ENEM 2016 - 2ª Aplicação - Caminhos para combater o racismo no Brasil

Enviada em 28/03/2022

Na música “Faroeste Caboclo” da banda de rock brasileira “Legião Urbana”, é retratada a vida e morte do personagem João de Santo Cristo. Ele, um jovem preto e pobre, é alvo de discriminação por conta de sua classe, sua raça e sua cor como enfatiza Renato Russo (compositor da canção) nos versos da obra. É evidente que a realidade de Santo Cristo é presente no cotidiano da sociedade, e que o racismo continua estruturado deixando cicatrizes eternas no território nacional.

Em primeiro lugar, pode-se destacar o período da Segunda Guerra Mundial, ocorrido no século XX, onde o ditador alemão Adolf Hitler tinha como intuito a exterminação de todos aqueles que não eram considerados da raça ariana - conceito de superioridade germânica em que brancos, heterossexuais, cristãos não judaicos e europeus seriam mais evoluídos em relação aos outros povos. O racismo e o preconceito contra a comunidade negra foi ainda maior, não somente na Alemanha, mas em toda a área de influência do país. Crimes de ódio como agressão física e verbal eram vistos com naturalidade, já que esses não seriam puros e tão pouco prósperos.

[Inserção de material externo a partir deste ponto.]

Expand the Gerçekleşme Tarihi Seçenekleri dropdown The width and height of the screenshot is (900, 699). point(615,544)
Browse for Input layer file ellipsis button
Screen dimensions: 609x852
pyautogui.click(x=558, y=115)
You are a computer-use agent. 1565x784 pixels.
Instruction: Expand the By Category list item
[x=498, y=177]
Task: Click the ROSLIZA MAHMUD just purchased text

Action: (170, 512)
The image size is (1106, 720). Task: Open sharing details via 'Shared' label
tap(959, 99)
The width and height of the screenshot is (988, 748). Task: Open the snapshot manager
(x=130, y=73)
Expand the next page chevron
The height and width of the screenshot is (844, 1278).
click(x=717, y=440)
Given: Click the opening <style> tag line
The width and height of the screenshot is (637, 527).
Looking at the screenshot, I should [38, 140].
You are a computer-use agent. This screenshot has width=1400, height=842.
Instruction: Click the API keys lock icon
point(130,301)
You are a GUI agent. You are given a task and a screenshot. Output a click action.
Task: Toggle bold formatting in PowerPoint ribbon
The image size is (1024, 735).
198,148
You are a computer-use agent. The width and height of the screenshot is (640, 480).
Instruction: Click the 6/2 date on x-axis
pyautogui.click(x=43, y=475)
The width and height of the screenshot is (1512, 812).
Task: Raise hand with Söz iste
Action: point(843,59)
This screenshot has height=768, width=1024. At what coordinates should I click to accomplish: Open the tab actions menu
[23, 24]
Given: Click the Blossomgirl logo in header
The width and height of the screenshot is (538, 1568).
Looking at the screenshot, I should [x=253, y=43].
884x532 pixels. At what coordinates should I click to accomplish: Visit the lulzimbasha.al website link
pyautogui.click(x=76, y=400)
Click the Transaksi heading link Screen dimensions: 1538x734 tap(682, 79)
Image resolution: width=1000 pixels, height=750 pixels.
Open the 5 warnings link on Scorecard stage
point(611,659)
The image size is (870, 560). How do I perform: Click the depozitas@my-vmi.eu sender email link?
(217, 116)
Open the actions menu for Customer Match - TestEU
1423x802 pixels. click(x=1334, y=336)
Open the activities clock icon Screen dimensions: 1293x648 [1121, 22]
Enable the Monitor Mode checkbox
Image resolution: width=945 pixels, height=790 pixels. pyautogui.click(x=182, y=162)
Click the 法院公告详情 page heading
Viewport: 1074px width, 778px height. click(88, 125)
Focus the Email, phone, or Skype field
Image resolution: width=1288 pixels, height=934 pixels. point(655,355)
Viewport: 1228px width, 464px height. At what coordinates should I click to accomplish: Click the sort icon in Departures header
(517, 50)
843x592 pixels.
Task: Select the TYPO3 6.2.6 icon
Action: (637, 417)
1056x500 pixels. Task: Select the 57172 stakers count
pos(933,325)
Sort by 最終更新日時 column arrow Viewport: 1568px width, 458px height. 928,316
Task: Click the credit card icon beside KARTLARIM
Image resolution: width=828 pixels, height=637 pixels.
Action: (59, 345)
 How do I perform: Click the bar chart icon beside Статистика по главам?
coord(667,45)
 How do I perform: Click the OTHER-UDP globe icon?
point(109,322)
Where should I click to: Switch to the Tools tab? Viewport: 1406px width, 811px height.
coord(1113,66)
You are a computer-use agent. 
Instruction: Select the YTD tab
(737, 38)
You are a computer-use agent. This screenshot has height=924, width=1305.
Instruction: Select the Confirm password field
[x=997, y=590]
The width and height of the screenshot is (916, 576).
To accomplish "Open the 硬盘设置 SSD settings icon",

Em segundo lugar, percebe-se no território brasileiro uma grande herança étnica, fruto de uma miscigenação forçada durante as épocas de Brasil Colônia e Brasil Império, que continua presente até hoje na sociedade. Consequentemente, não observa-se união entre a população, e o preconceito racial resiste. Julgamentos e violência são marcos cotidianos na vida da comunidade preta, que muitas vezes perdem oportunidades por conta de sua cor de pele. É um pensamento retrógrado e destruidor de vidas.

Portanto, é mister que o Estado tome providências para amenizar o quadro atual. A divulgação das penalidades proferidas àqueles que cometem o racismo serão necessárias para mostrar que o que é crime não passará em vão. O apoio munipal em relação a resistência negra é fundamental para a criação de crônicas publicadas em jornais, por exemplo, onde a população poderá falar abertamente sobre as vivências de um cidadão vítima do preconceito. Somente assim, e com o apoio da população, será construído um país com redução no repúdio racial.